LE CACHE-CLEF

Le Cache-Clef

Auteur: Alexandre HOS

Le mot de l'auteur


Le scénario du Cache-Clef m'est venu en savourant une grasse matinée.  L'idée de retourner dans le passé pour y trouver des réponses s'est imposée tellement  à moi qu'au sortir du lit, j'ai foncé sur mon carnet Moleskine. 





On en parle

Lisez ici la chronique de Nath.

Des avis sur Babelio

Lisez ici la chronique de Marine.

Synopsis


Alec Longate, un self-made man, à tendance solitaire, à qui tout sourit, s'embourbe dans une relation qu'il considère sans avenir.  Une fois n'est pas coutume, il a accepté l'invitation de Barbara pour fêter son quarantième anniversaire.  Pour marquer le coup, la belle a décidé de frapper fort : elle emmène Alec sur les traces de son passé.  


Après un dîner houleux, une soirée beaucoup trop arosée et une engueulade avec Barbara, Alec se réveille dans un endroit inconnu.  Ces lieux lui rappelent quelque chose.  Le temps que ses idées se remettent en place, il découvre qu'il est à Valleux, la ville de son enfance, plus de vingt ans plus tôt. 


Extrait


"Le seul vrai désagrément d’une gueule de bois, qu’elle soit d’origine houblonnesque ou vodkatique, c’est l’interrogation intime qui en découle quant à la nature des faits passés. Ils sont embrouillés par une vapeur cérébrale que l’on ne peut dissiper qu’avec le secours du temps qui passe et le concours de quelques Alka-Seltzer. Le sujet a beau ouvrir la bouche à plusieurs reprises, coller la langue sur le palais et la racler à grands coups d’incisives, il n’est pas toujours aisé d’identifier la teinte principale de l’ivresse, à moins d’avoir liquidé le même breuvage du prologue à l’épilogue.

Alité, Alec Longate était justement dans cet état.
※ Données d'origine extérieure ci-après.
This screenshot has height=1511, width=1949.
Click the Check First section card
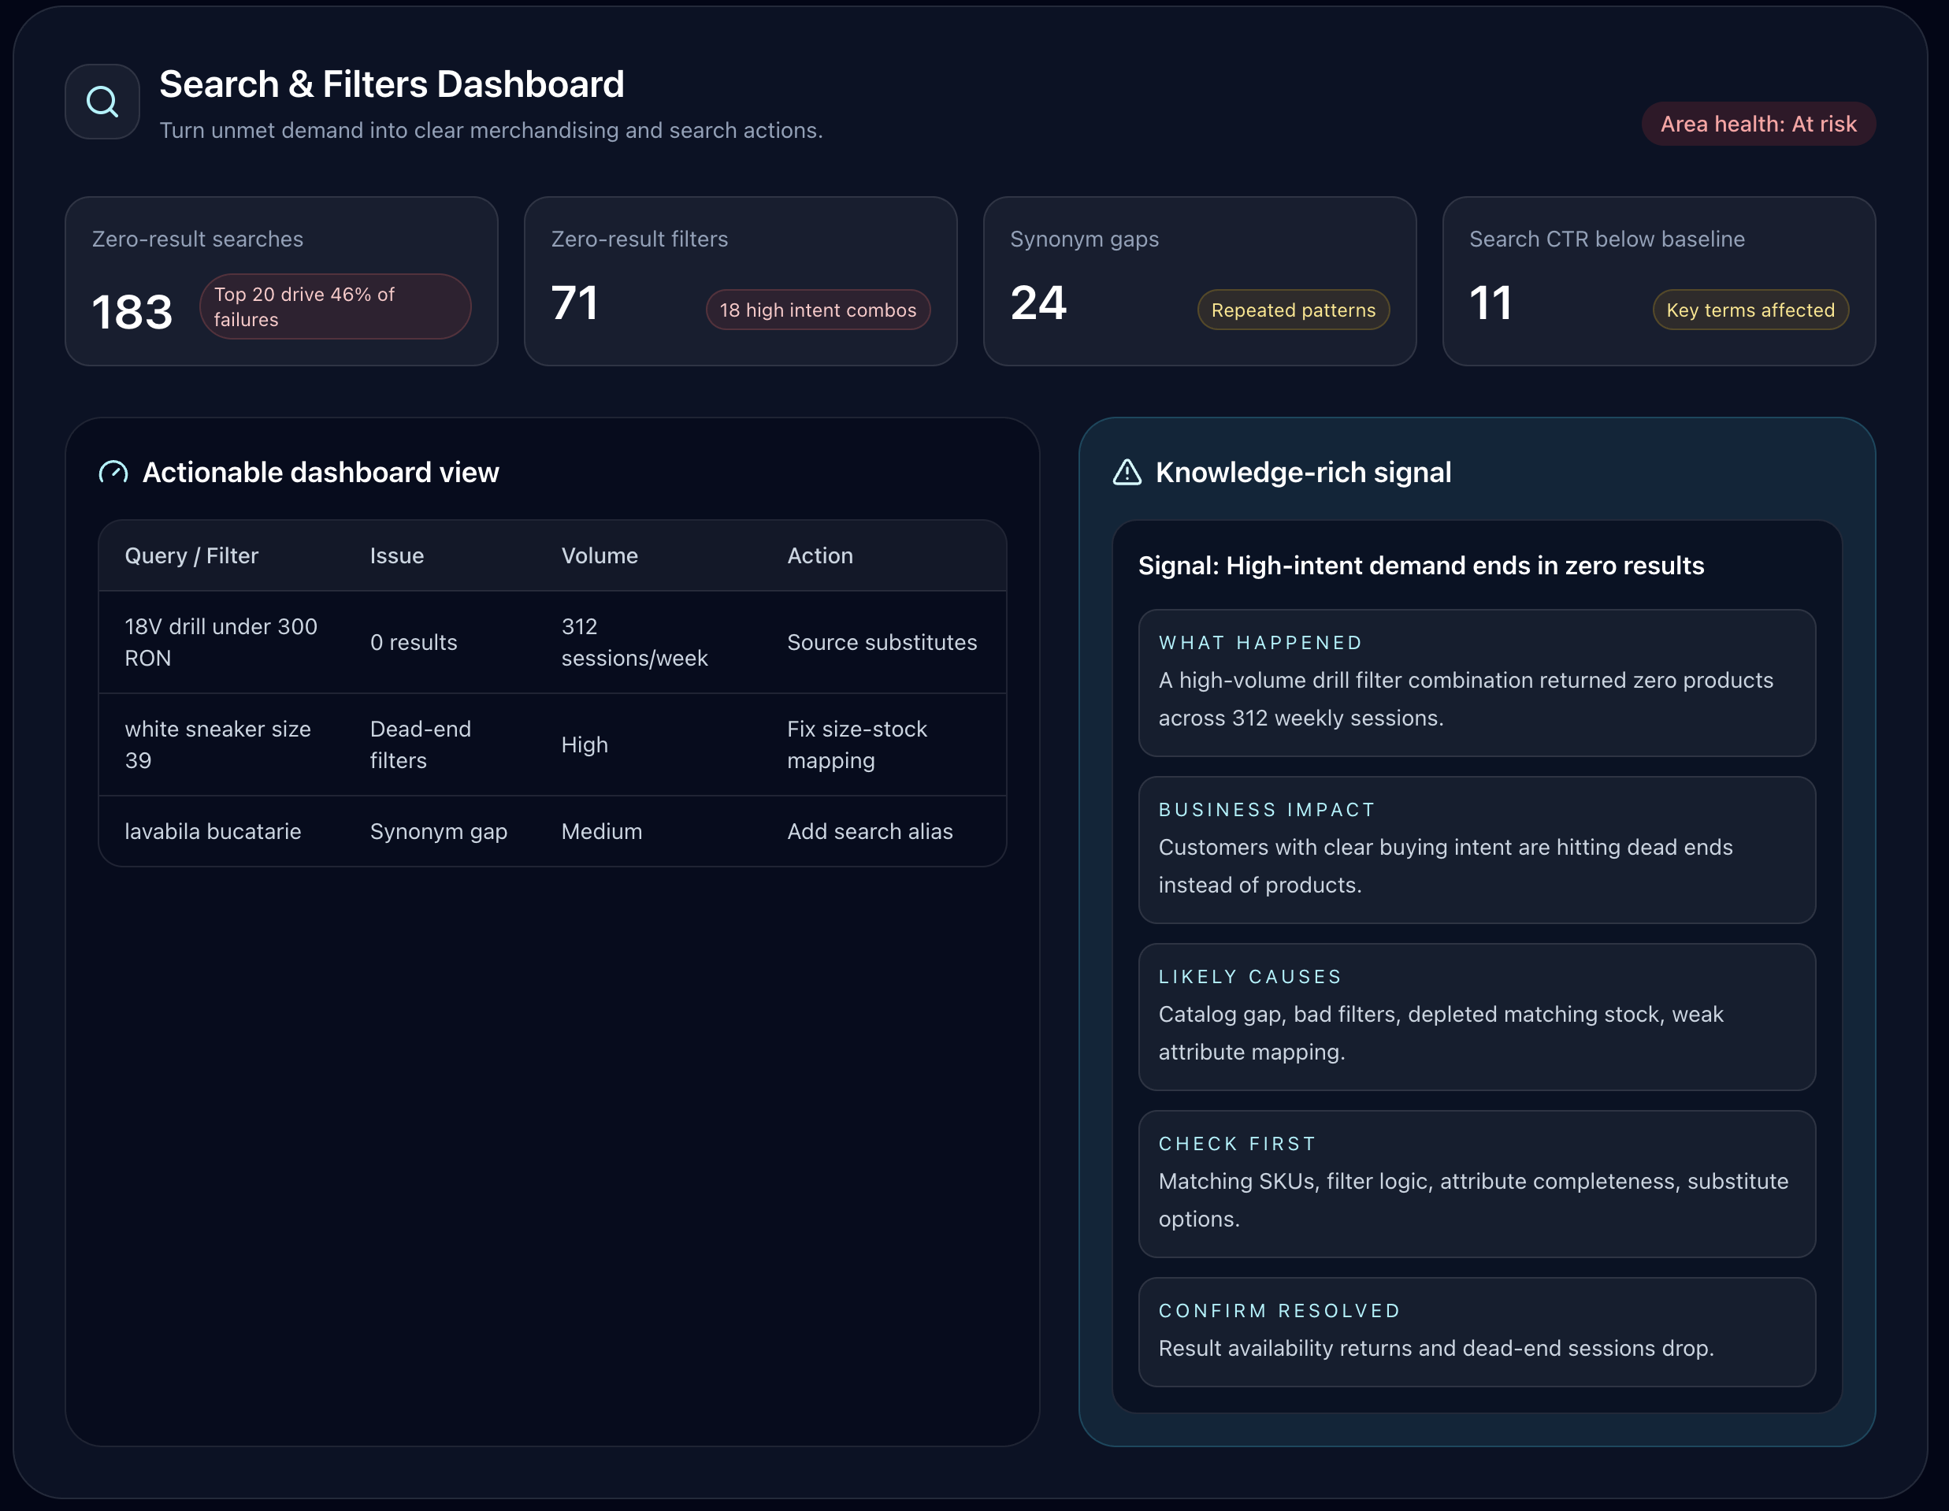coord(1476,1183)
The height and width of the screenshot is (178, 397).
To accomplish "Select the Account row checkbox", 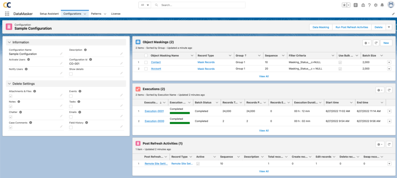I will tap(146, 69).
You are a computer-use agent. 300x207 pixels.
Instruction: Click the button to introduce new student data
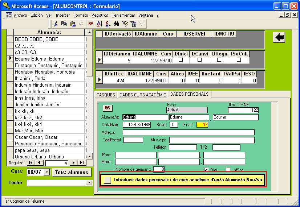pos(108,179)
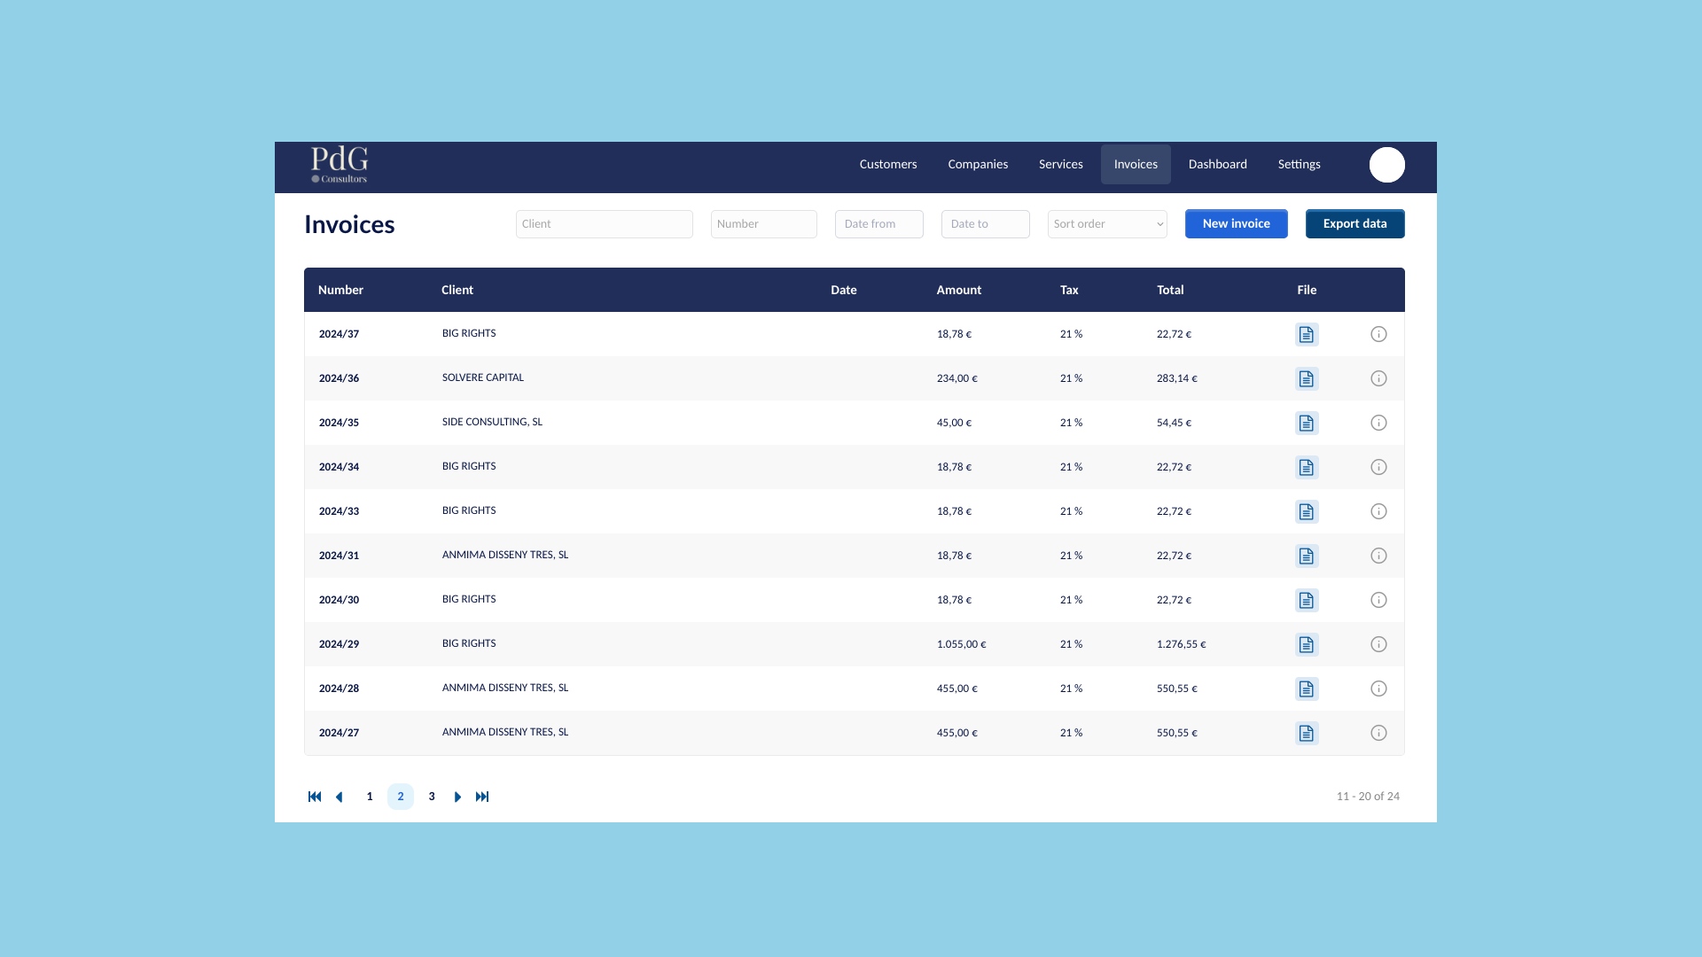Jump to the last page arrow
Screen dimensions: 1702x957
482,797
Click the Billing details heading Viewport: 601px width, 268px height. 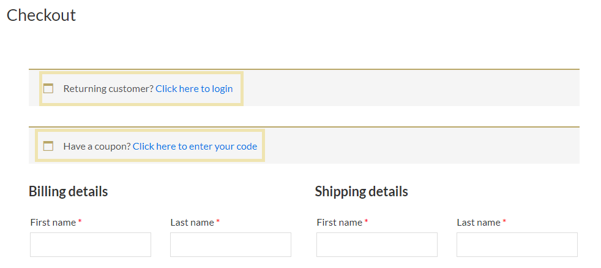[x=68, y=191]
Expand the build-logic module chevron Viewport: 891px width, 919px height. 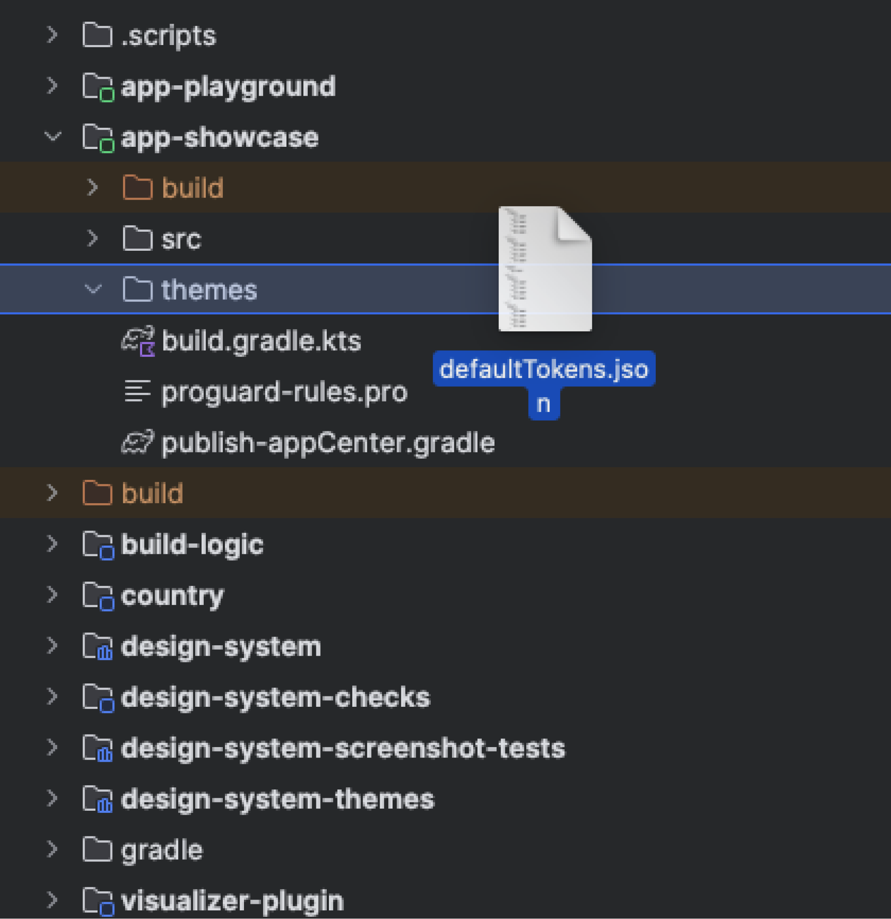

Un goût acide l’avait tiré du sommeil d’éthyle dans lequel il était plongé. Au moment précis où cette remontée gastrique désagréable était venue lui chatouiller les amygdales. Par réflexe, il releva le traversin et remonta les épaules en tentant de garder la tête droite. Surtout, ne pas tanguer. Il osa ouvrir les yeux et fixa lentement le plafond. Inconnu. Il tâta des deux paumes et des doigts les draps dont la texture ne lui rappelait qu’un très vague souvenir. Instinctivement, il se tourna un peu vers la droite. Rien non plus. À sa gauche, une table de chevet, sur laquelle un vieux réveil digital aux grossiers chiffres rouges indiquait « 09 : 09 ». Plus loin, un téléphone en bakélite à touches auquel il ne porta que peu d’attention. Toutefois, cette vision émit un signal vers le cerveau qui, aussitôt, décrypta un besoin habituel de… de… de… zut, plus moyen de se souvenir.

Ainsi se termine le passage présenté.